START Record set

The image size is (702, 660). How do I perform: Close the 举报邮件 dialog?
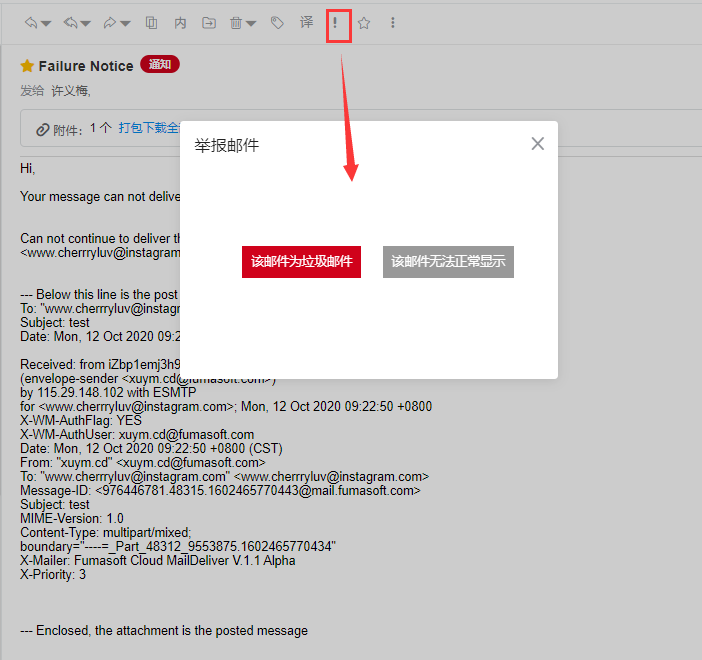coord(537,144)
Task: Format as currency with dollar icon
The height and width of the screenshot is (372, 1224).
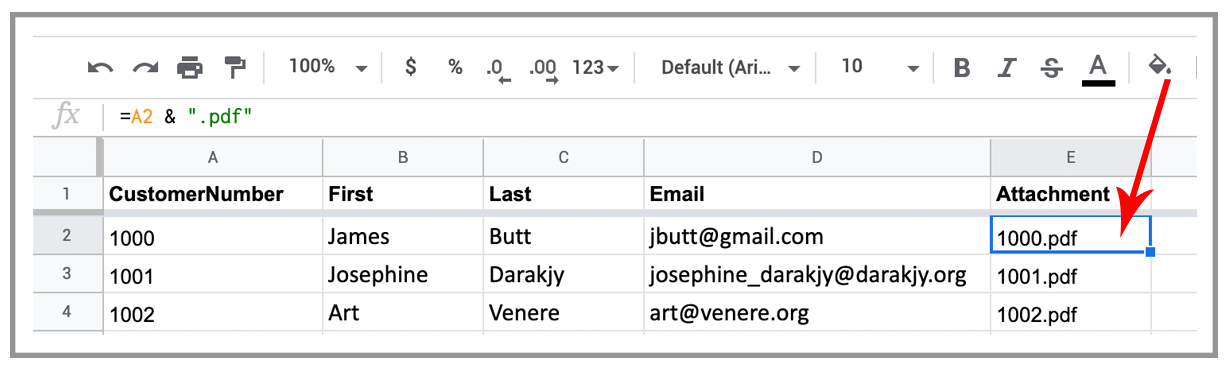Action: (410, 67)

END Record set
START Record set

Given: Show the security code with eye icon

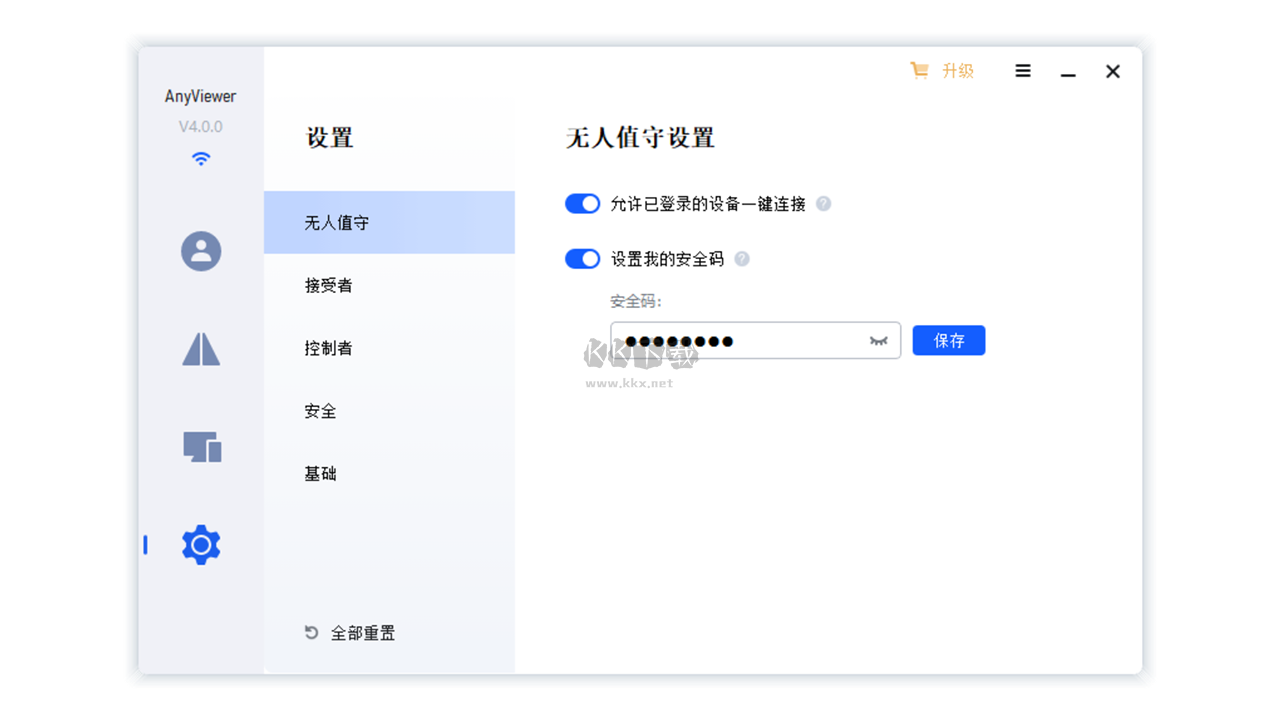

END Record set

▶ **Prompt**: Read the listing line by line, and copy each line in which the word "with" is found.

▶ **Response area**:
Task: Format as currency with dollar icon
Given: Show the security code with eye icon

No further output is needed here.